Collected data
········
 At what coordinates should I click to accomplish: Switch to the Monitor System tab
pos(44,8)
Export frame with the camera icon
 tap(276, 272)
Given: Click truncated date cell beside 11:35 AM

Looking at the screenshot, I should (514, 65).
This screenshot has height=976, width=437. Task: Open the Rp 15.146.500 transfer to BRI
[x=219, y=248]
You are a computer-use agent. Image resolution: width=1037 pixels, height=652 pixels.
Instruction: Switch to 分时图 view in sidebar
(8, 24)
········
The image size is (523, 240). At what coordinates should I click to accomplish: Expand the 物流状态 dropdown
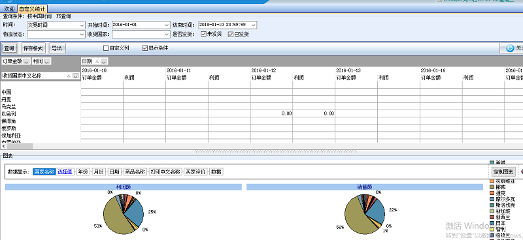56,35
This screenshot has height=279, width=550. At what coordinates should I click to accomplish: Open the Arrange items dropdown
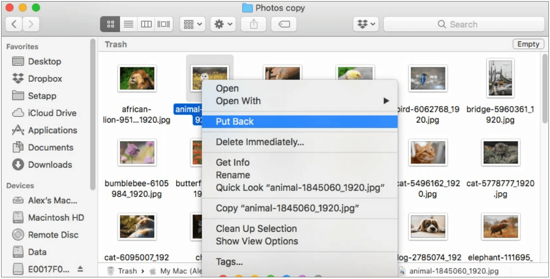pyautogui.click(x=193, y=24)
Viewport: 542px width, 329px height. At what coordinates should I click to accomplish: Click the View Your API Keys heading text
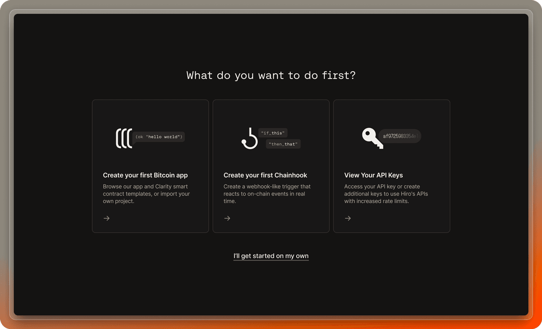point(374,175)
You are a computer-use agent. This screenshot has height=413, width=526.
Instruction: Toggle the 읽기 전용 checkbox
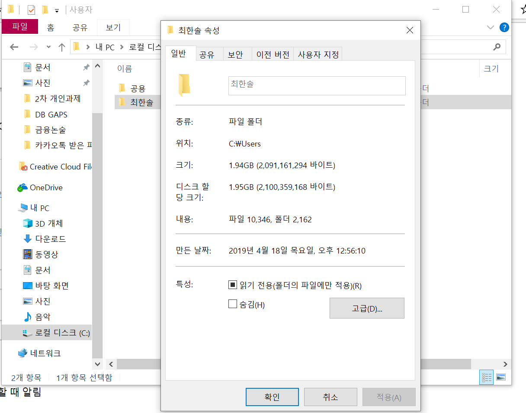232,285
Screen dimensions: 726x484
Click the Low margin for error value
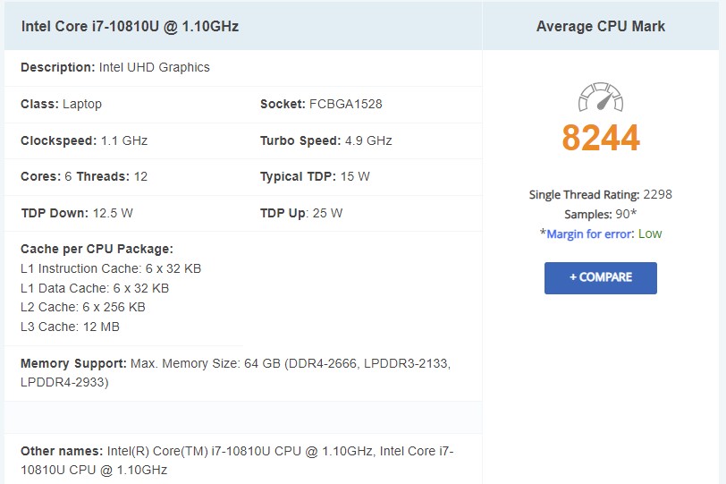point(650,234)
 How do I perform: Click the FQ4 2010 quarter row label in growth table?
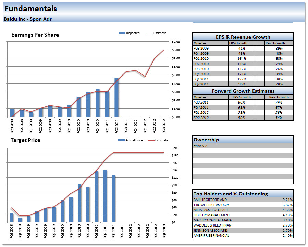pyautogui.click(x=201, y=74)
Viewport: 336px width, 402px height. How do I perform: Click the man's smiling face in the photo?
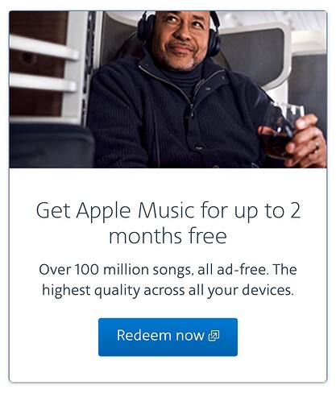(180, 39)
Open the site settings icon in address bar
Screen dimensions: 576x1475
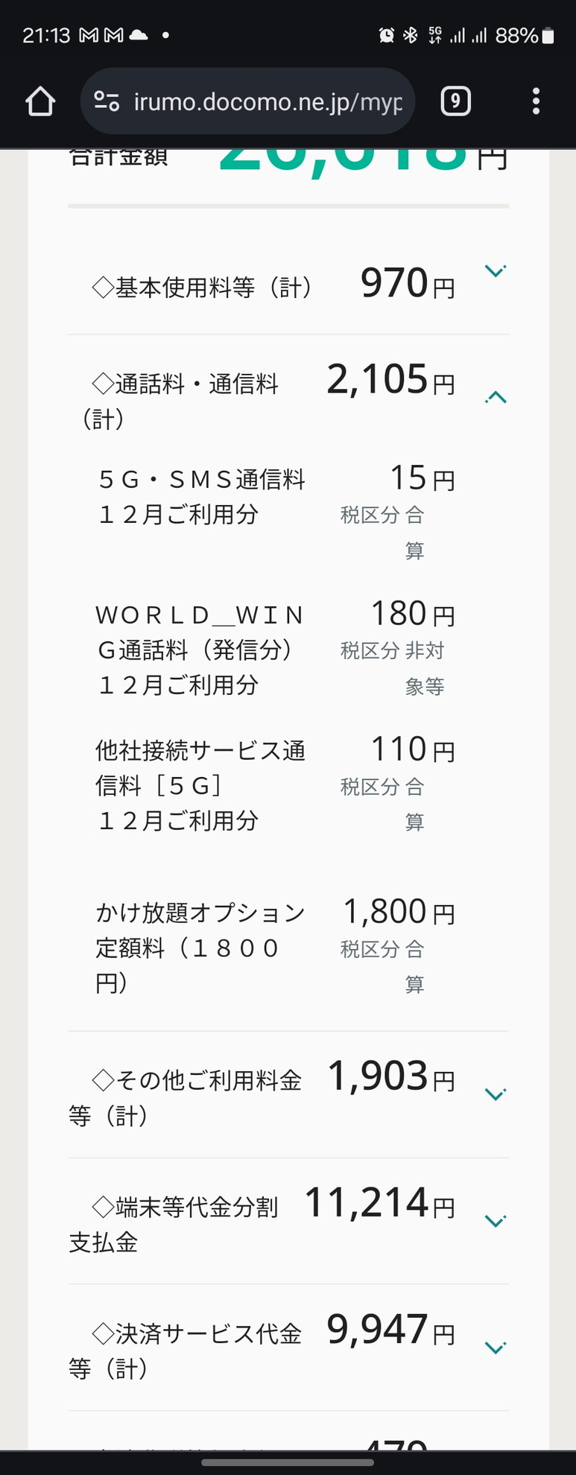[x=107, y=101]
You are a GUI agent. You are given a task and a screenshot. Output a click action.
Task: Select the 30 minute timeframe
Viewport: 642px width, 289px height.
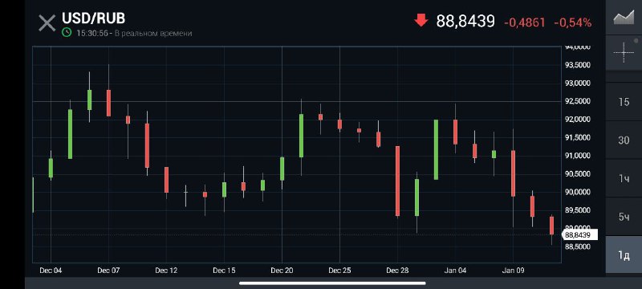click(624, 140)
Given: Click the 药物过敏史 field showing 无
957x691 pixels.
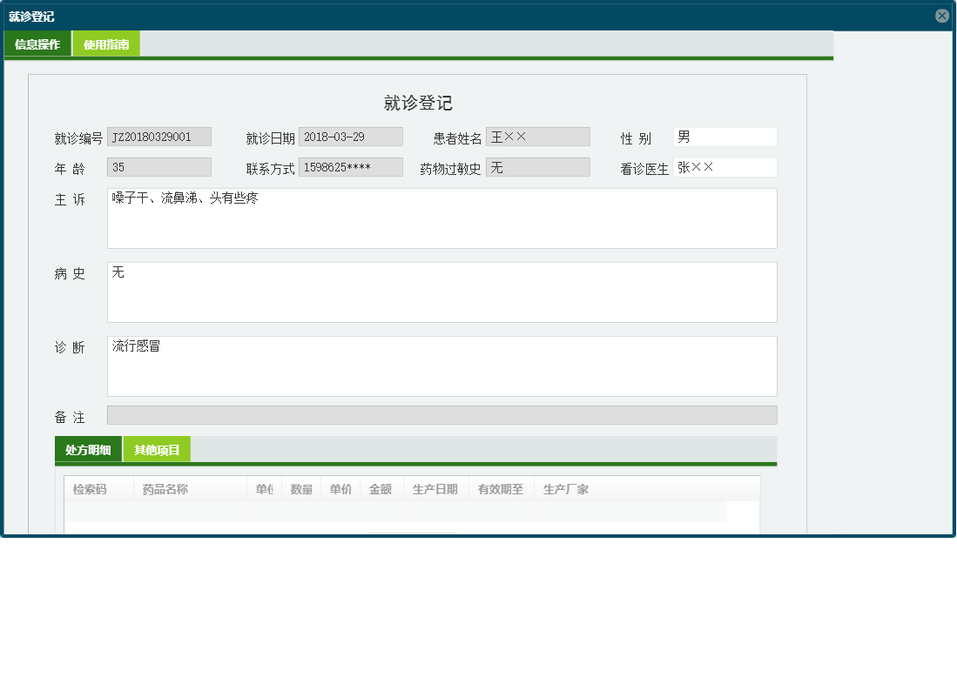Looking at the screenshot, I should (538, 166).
········
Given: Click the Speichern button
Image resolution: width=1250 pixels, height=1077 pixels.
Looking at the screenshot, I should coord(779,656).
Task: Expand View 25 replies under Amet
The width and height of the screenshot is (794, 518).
········
• Your objective: Go through the entries. Report every line that contains the word "agent".

• Answer to this problem:
You are a computer-use agent. Image resolution: width=1037 pixels, height=652 pixels.
You are a computer-use agent. This screenshot has height=413, width=526.
You are a GUI agent. You are given a task and a screenshot. Output a click action.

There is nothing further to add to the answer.